Gentong di MAL Ditetapkan sebagai Cagar Budaya
LAMONGAN, Jawa Pos – Balai Pelestarian Cagar Budaya (BPCB) Trowulan menetapkan sepasang gentong dan watu pasujudan atau prasasti di pelataran Masjid Agung Lamongan (MAL) sebagai benda cagar budaya. Surat penetapan tersebut diteken sejak Februari lalu.
Kabid Kebudayaan Disparbud Lamongan Miftah Alamudin menyatakan, pengajuan penetapan status cagar budaya berdasar data dan kajian sejarahnya. ”BPCB meminta beberapa benda, bangunan, atau situs yang datanya sudah kuat bisa direkomendasikan dan ditetapkan sebagai cagar budaya,” katanya kepada Jawa Pos
Radar Lamongan kemarin (18/4). Menurut Udin, sapaannya, salah satu manfaat ditetapkannya benda, bangunan, atau situs bersejarah sebagai cagar budaya adalah memiliki kekuatan hukum. Terutama jika terjadi hal-hal yang tidak diinginkan.

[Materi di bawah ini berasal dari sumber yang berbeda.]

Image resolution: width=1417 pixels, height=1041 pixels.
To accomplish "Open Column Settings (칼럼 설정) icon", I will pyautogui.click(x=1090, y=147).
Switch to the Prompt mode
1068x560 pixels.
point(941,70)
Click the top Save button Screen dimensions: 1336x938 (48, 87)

”Selain itu, Pemkab Lamongan bisa melindungi cagar budaya tersebut. Jika ada perusakan secara ilegal atau pencurian, ada landasan dan payung hukumnya. Karena tujuan utama penetapan untuk perlindungan,” terangnya. Sepasang gentong dan batu persegi yang dinamakan watu pasujudan menjadi salah satu ikon MAL.

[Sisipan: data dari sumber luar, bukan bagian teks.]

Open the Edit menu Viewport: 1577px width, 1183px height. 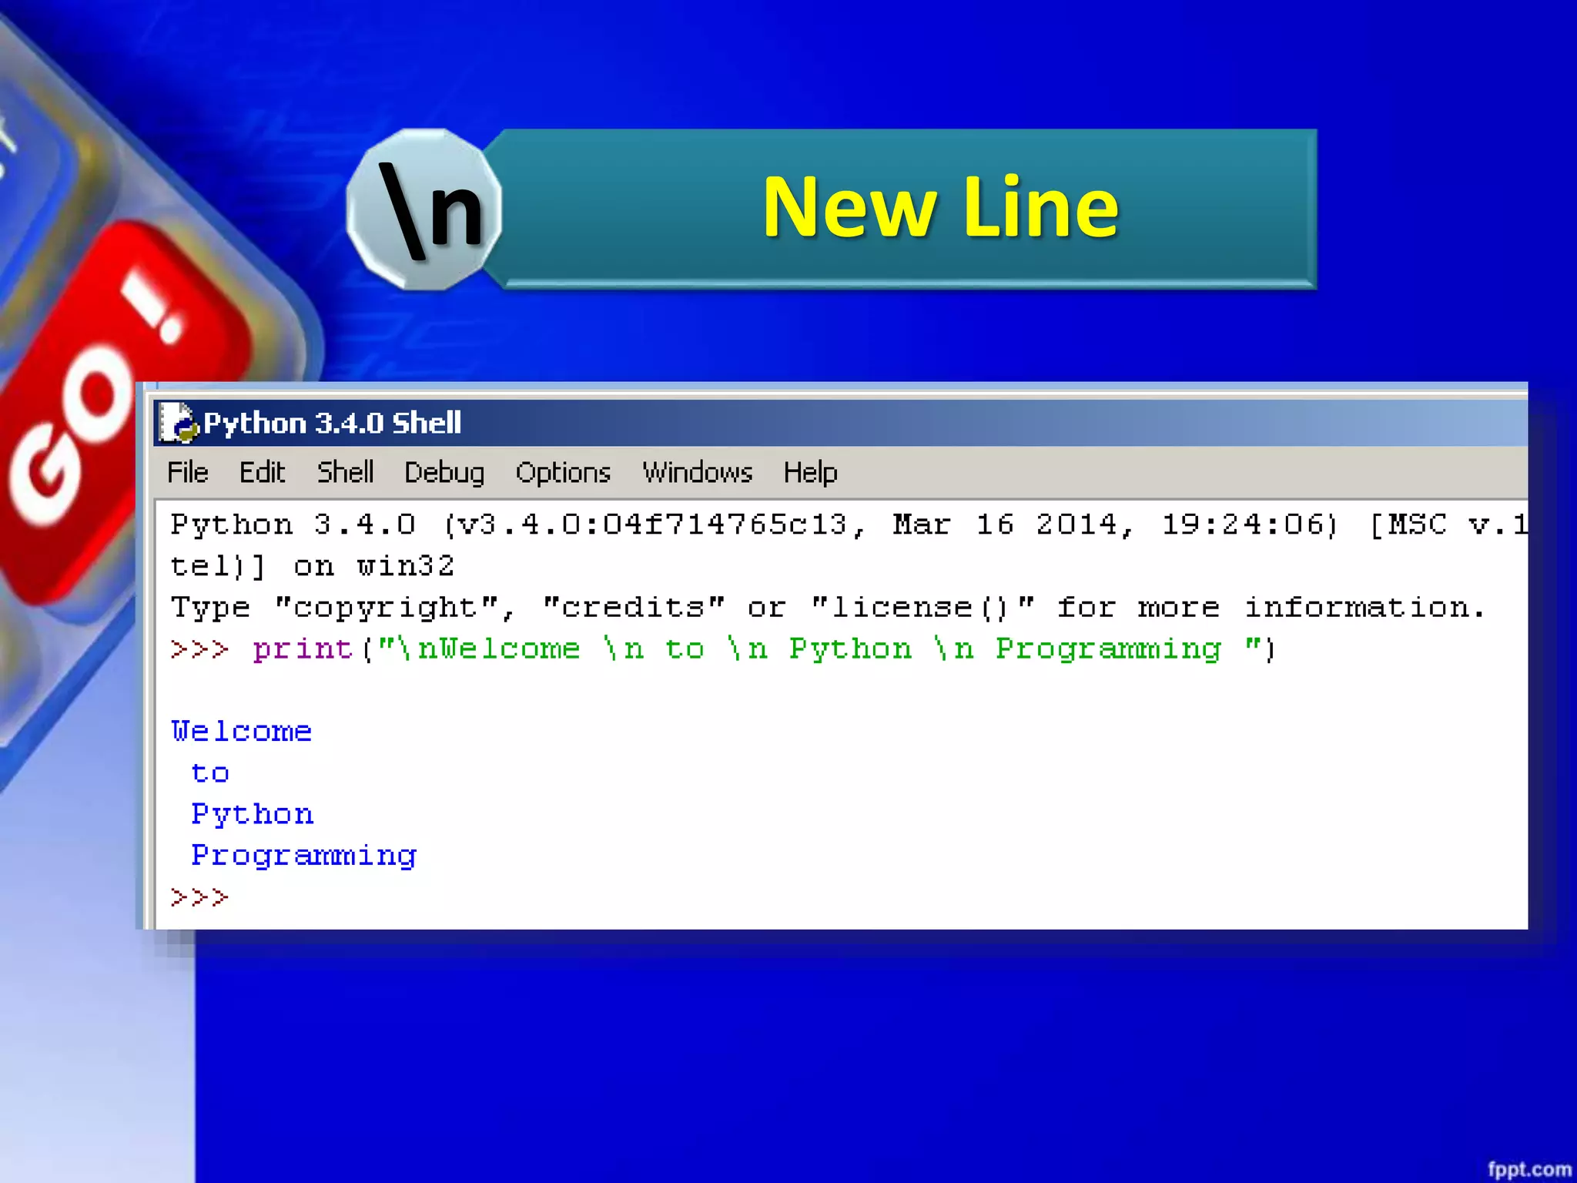coord(262,472)
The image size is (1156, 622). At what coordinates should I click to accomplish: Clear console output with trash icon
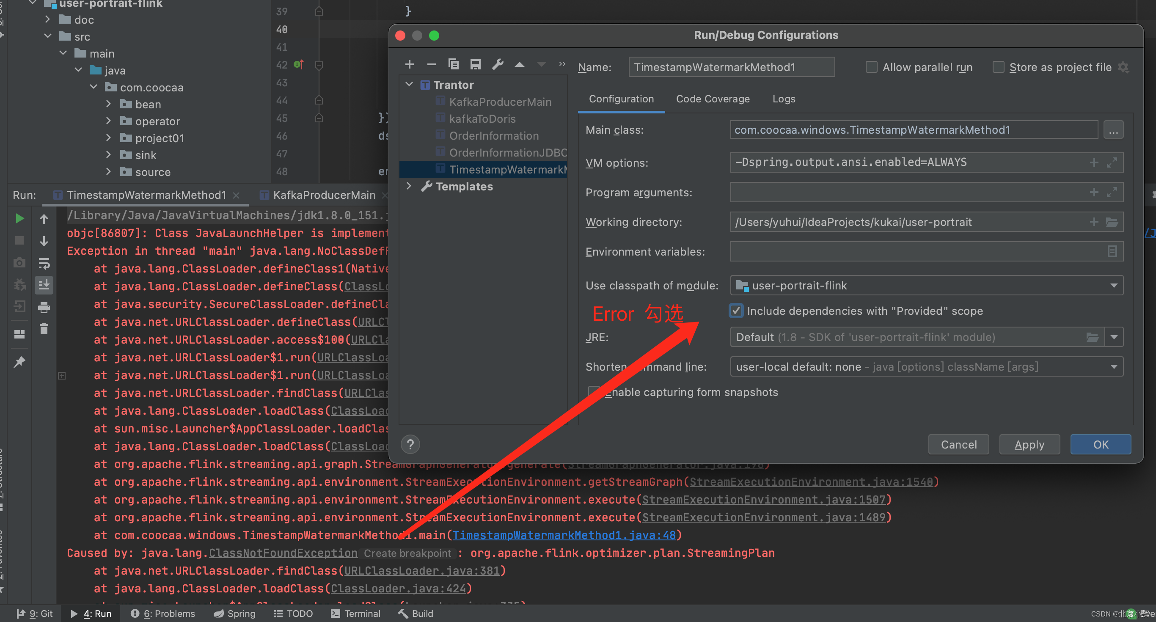[x=44, y=329]
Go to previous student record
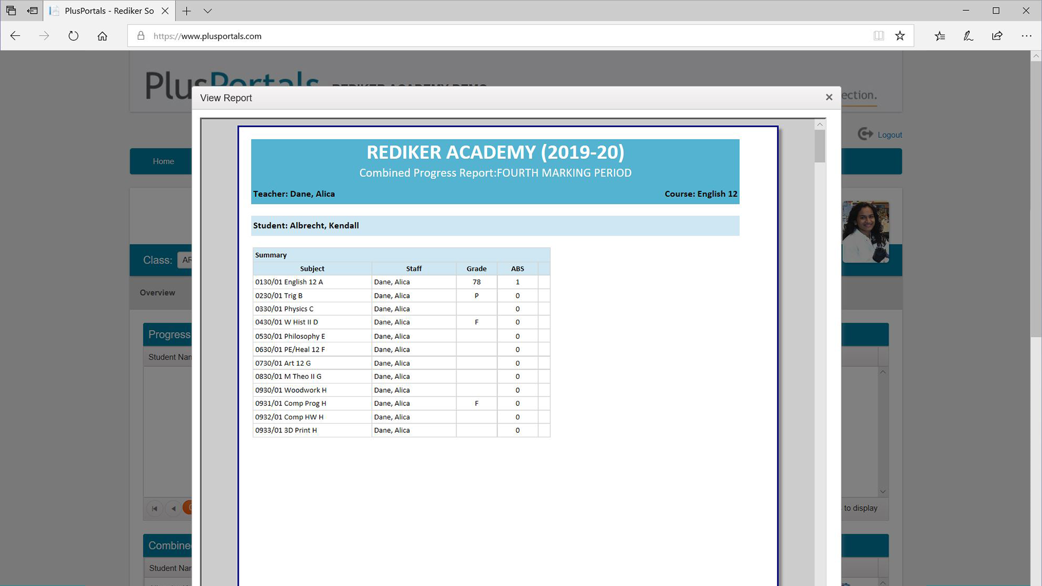This screenshot has width=1042, height=586. click(x=173, y=508)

Banyak yang mengira gentong tersebut sama halnya dengan padasan atau tempat penampungan air wudu yang terbuat dari tanah liat. Hingga sekarang, benda yang diyakini mahar Panji Laras dan Panji Liris untuk mempersunting Putri Andansari dan Putri Andanwangi dari Kerajaan Kediri itu masih difungsikan. Setiap hari petugas takmir membersihkan serta mengisi air ke dalam gentong tersebut.
Bentuk ujung dua watu pasujudan berbeda. Di selatan, ujung batunya membentuk segitiga. Di sisi utara, ujung batunya berbentuk bulat. ”Seperti batu nisan antara pria dan wanita yang berbeda. Begitu juga watu pasujudan ini yang ujungnya segitiga sebagai lambang pria dan bulat sebagai lambang wanita,” imbuh Sekretaris MAL Moch. Yunani.